Taking care to give me a wide berth, he walked the length of the puddled blood. “An injury like that should have killed a slight little thing like her. In fact, I’m almost certain I snapped her neck on the takedown. When you factor in where my teeth went, she shouldn’t have moved two feet, let alone up and fled. Thought she might’ve been undead, but she doesn’t have the stink about her.”

“She's living for two. You ever seen what a pregnant human can do? As a werewolf, I bet she'd be able to lift a bus.” Adrenaline, fear and a few other concerns had me running my mouth into chatty echoes as we reentered the back hall. “You think she’s okay? Is she going to lose the baby?”

“Zakar wasn't killed,” Caelan drawled, trying to steer me back on track or hoping he could. “Whether or not Mrs. Finn is involved, Mina will likely return home. If Zakar is working with Ingram, even if he ain’t, as a host to that thing, he might could bring her house down.”

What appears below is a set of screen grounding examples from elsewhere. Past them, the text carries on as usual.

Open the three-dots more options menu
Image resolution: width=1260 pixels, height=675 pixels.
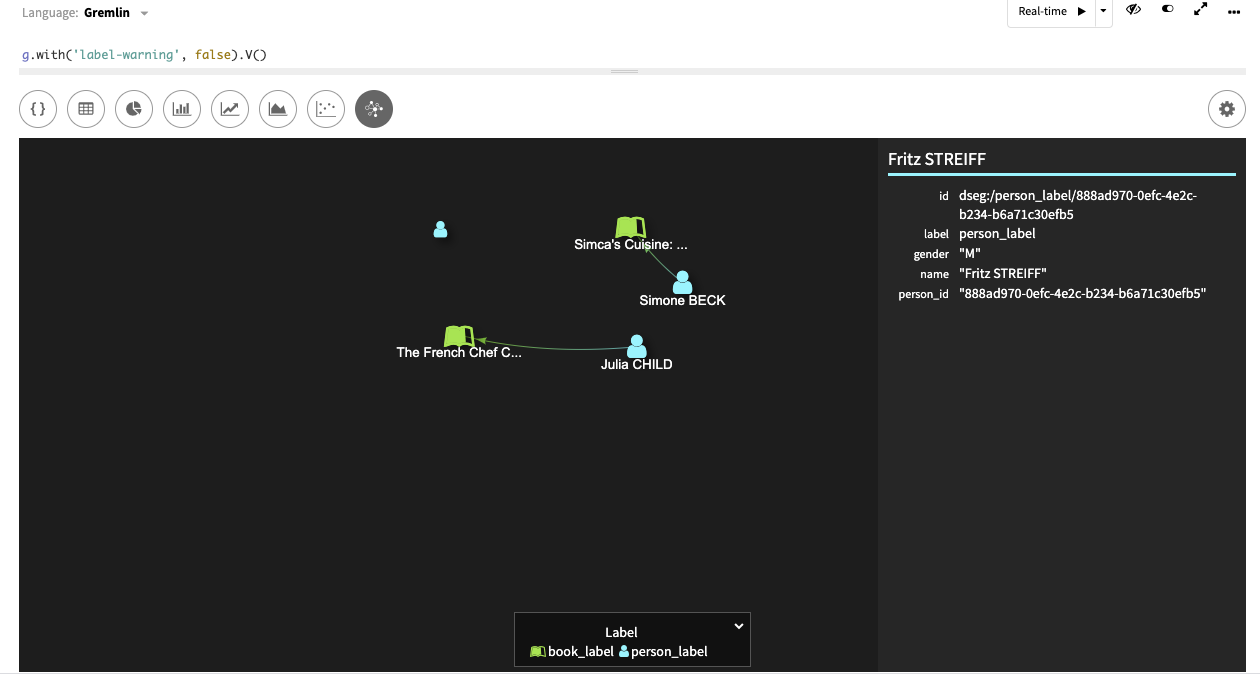[1234, 11]
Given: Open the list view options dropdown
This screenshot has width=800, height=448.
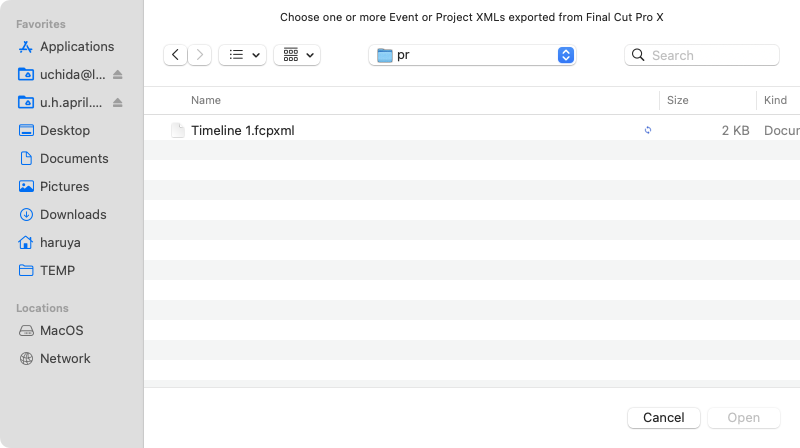Looking at the screenshot, I should click(x=242, y=55).
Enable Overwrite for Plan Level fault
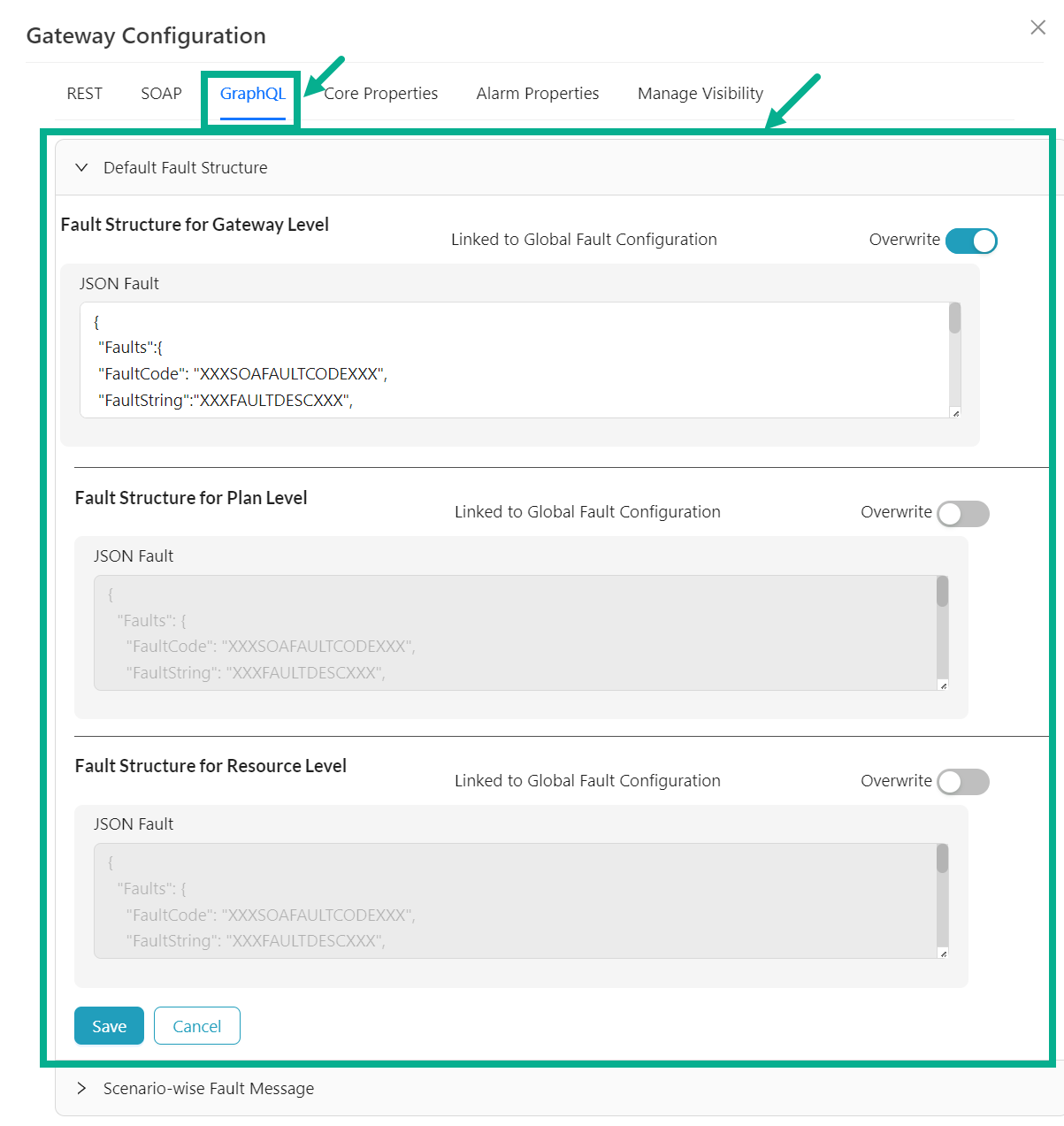Viewport: 1064px width, 1126px height. click(x=963, y=513)
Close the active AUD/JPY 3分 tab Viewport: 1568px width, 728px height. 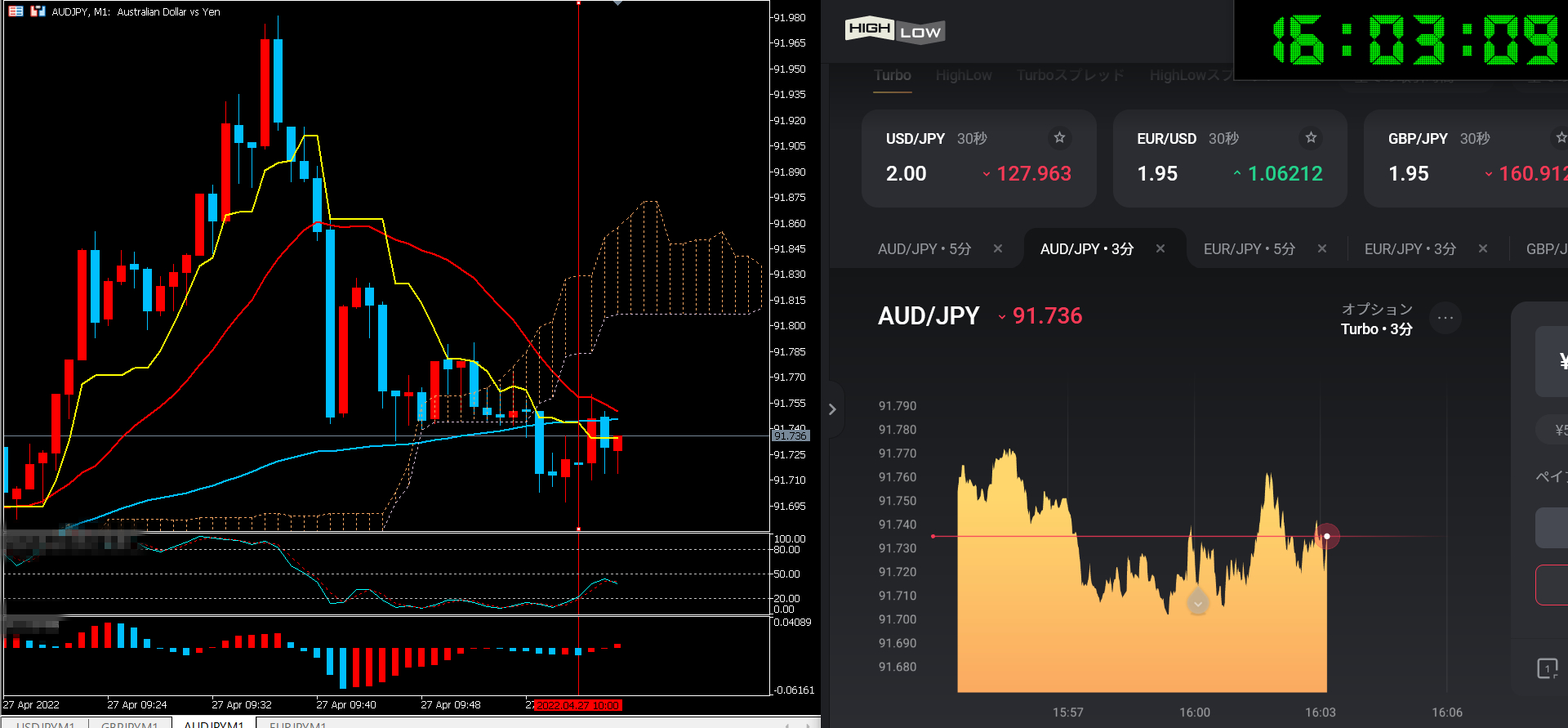click(1160, 248)
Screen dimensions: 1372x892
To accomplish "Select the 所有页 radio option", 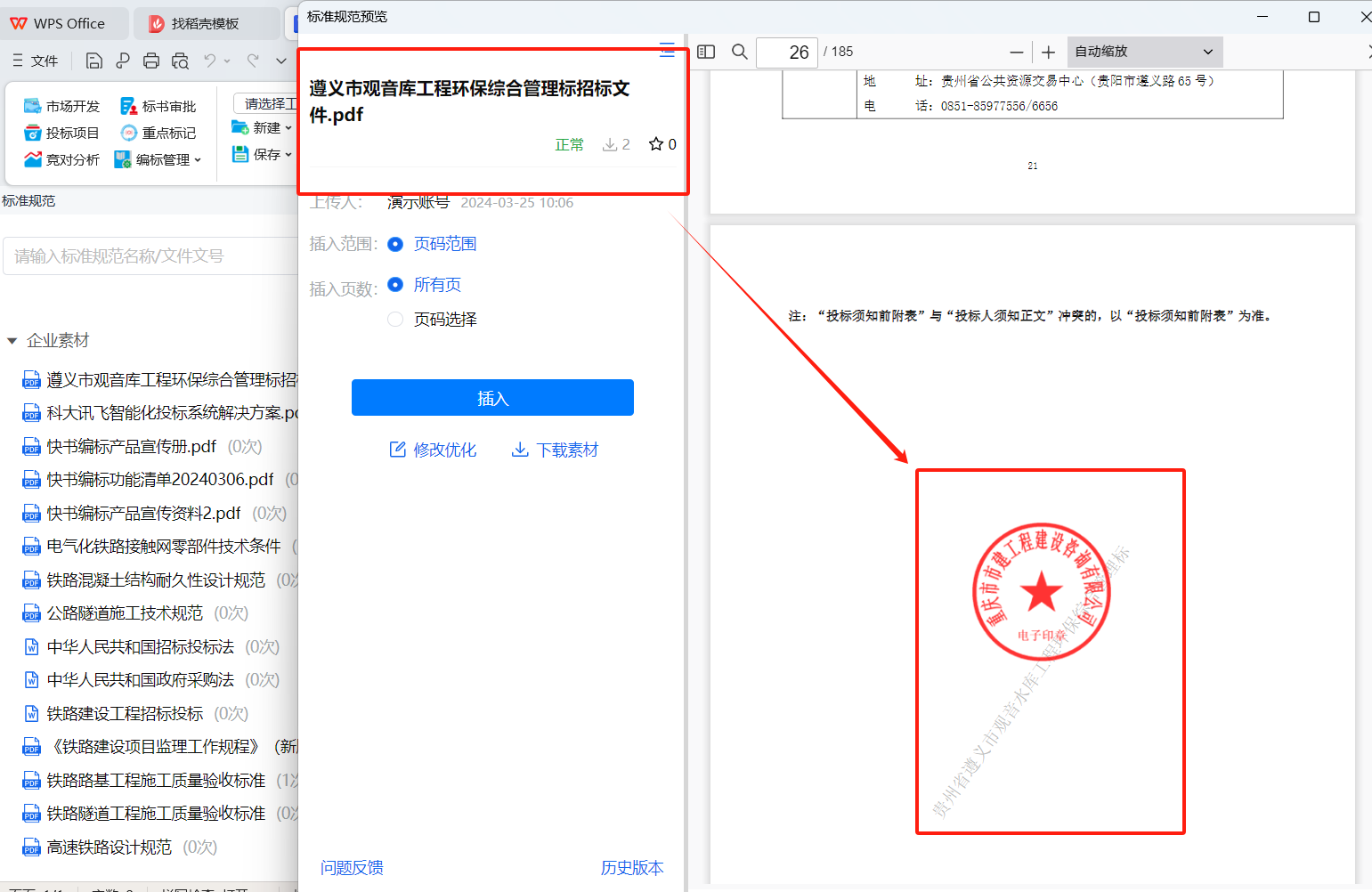I will coord(395,285).
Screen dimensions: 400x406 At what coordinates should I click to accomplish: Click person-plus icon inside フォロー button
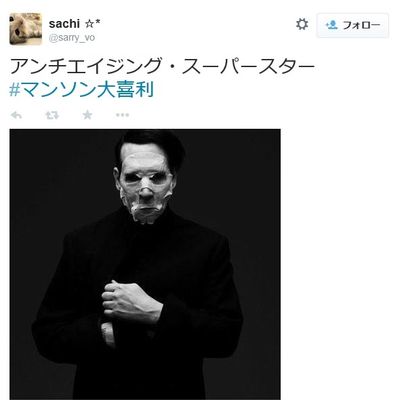(x=332, y=25)
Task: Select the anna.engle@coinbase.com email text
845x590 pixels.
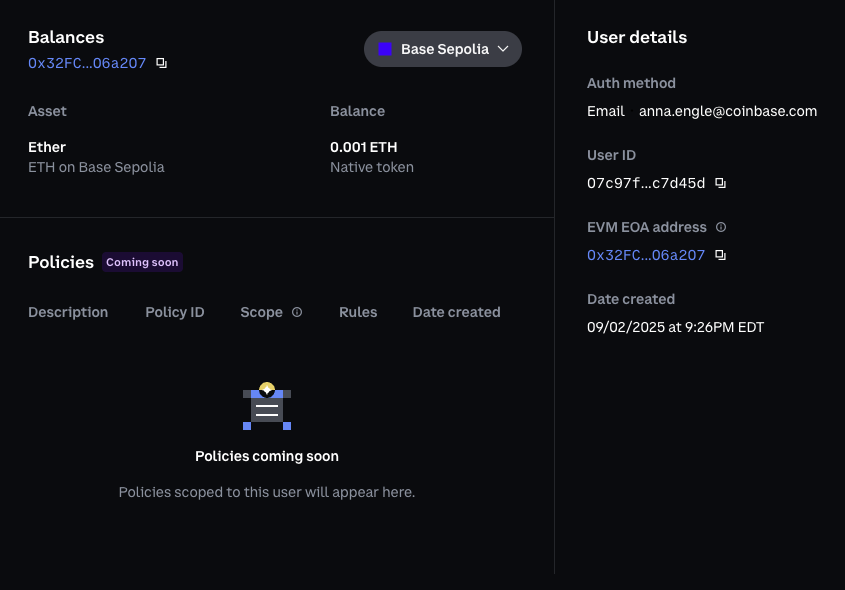Action: coord(728,111)
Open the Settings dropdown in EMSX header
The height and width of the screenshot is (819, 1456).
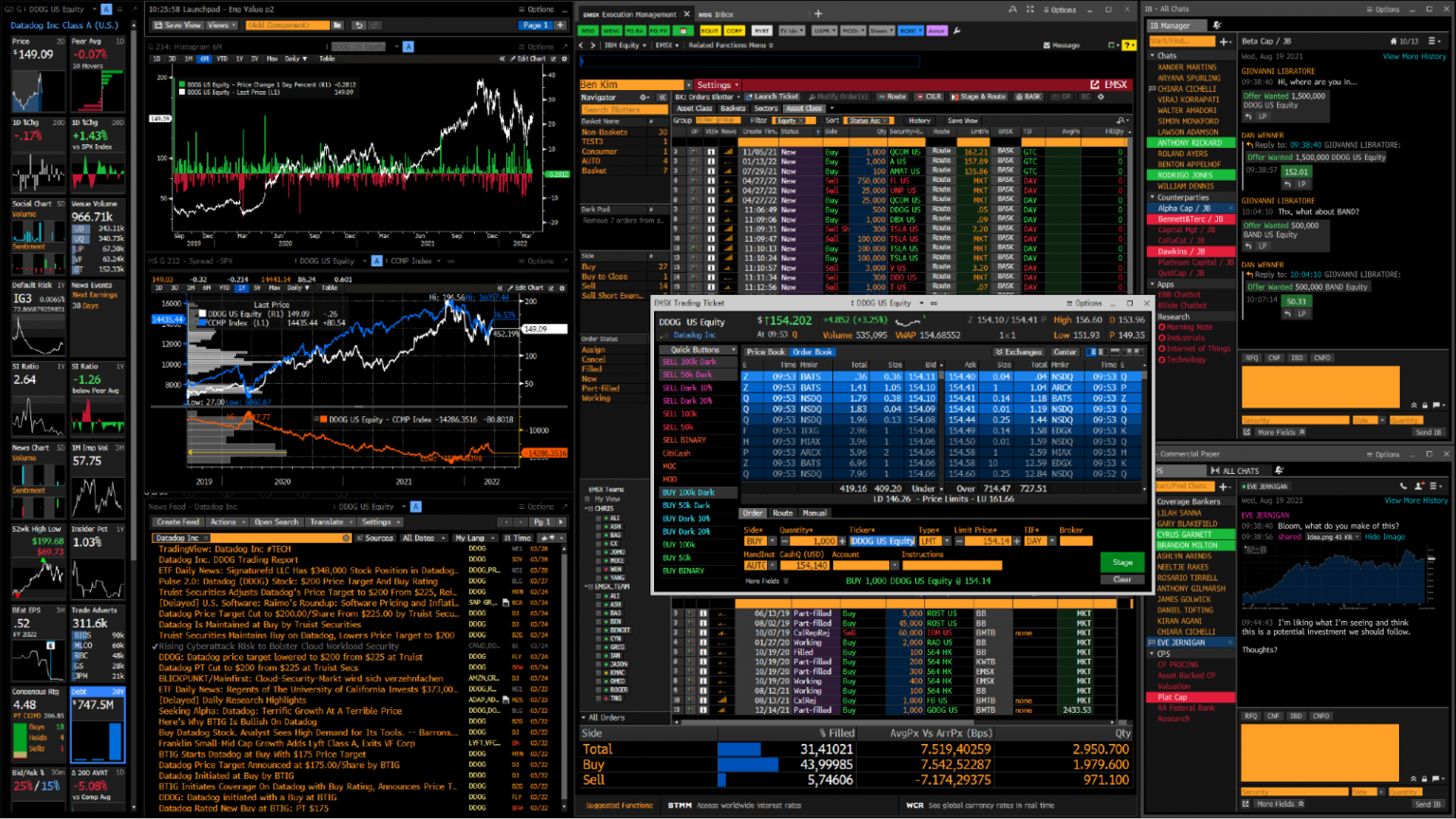pos(717,84)
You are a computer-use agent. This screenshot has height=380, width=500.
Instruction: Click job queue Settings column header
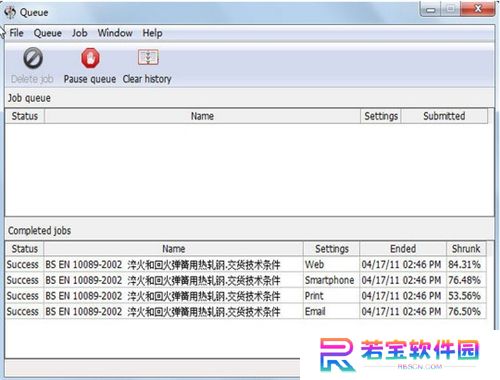(381, 116)
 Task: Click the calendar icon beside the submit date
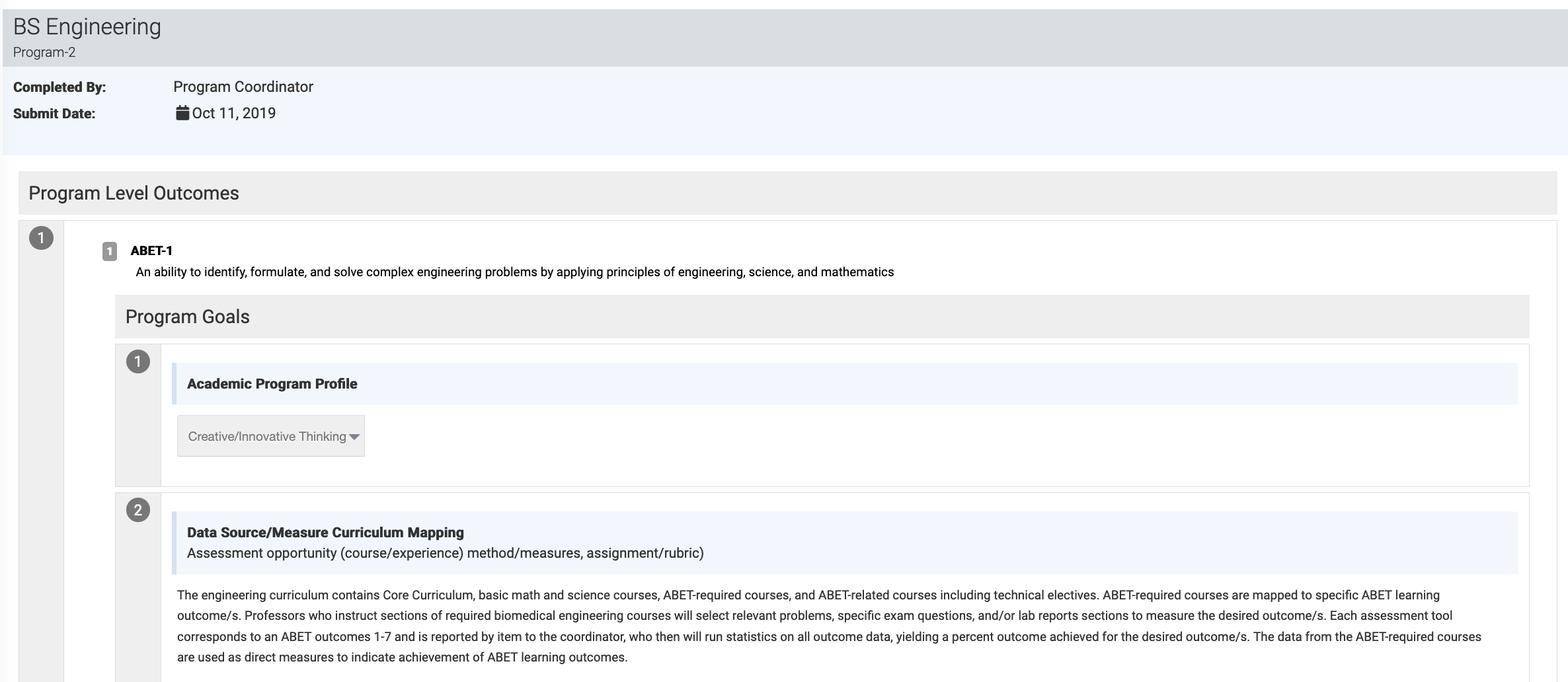click(182, 113)
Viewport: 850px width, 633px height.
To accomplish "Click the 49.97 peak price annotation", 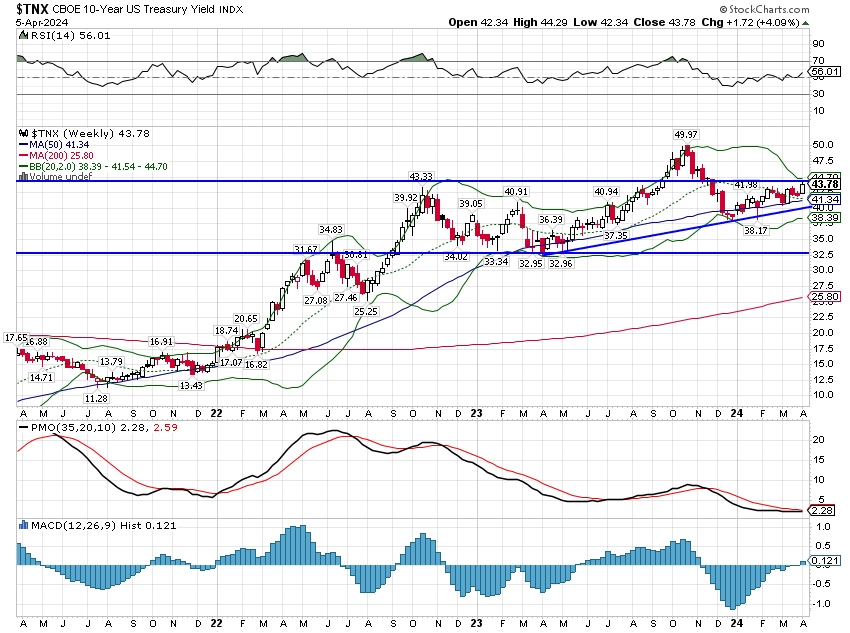I will [x=685, y=134].

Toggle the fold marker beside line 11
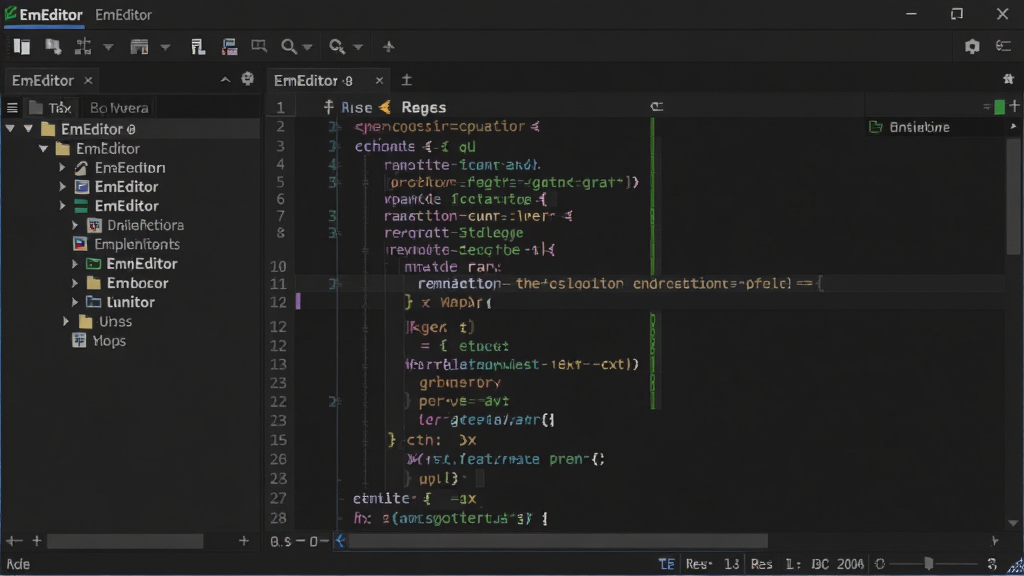(x=333, y=283)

The beginnings of achy hoarseness formed in my throat. As the sheriff searched out a light switch, I rubbed my neck, thinking about the damage he'd done to the white she-wolf. “How long will it take her injury to heal?”

“Few hours. Maybe less, considering her ability to survive damage she’s sustained so far. There’s something wrong there.”

“Ronan had indicated Ingram was offering a fortune for her; maybe survivability was part of the reason.” The light flipped on. I squinted at the illuminated hall until my eyes had adjusted. Bloody scraps of human smeared the floor and walls in spots. “How do babies survive a mother’s shift?”

His disinterest in answering a barrage of questions was made clear with a stern frown. “They don't, not usually. If a woman is planning on motherhood, she chooses a skin, these days almost always human. The lack of shifting we refer to as mandatory den rest. The baby can shift limbs inside the womb; it’s unpleasant, but survivable on the mother’s side.”

He pulled back the hidden door and bowed me through. The sheriff's clothing lay torn on the floor near the upturned table and a disgusting pile of skin, further evidence the wolf could explode through if he wanted.

I wrinkled my nose. “Every time I start feeling attracted to you, we take another trip to gore city.”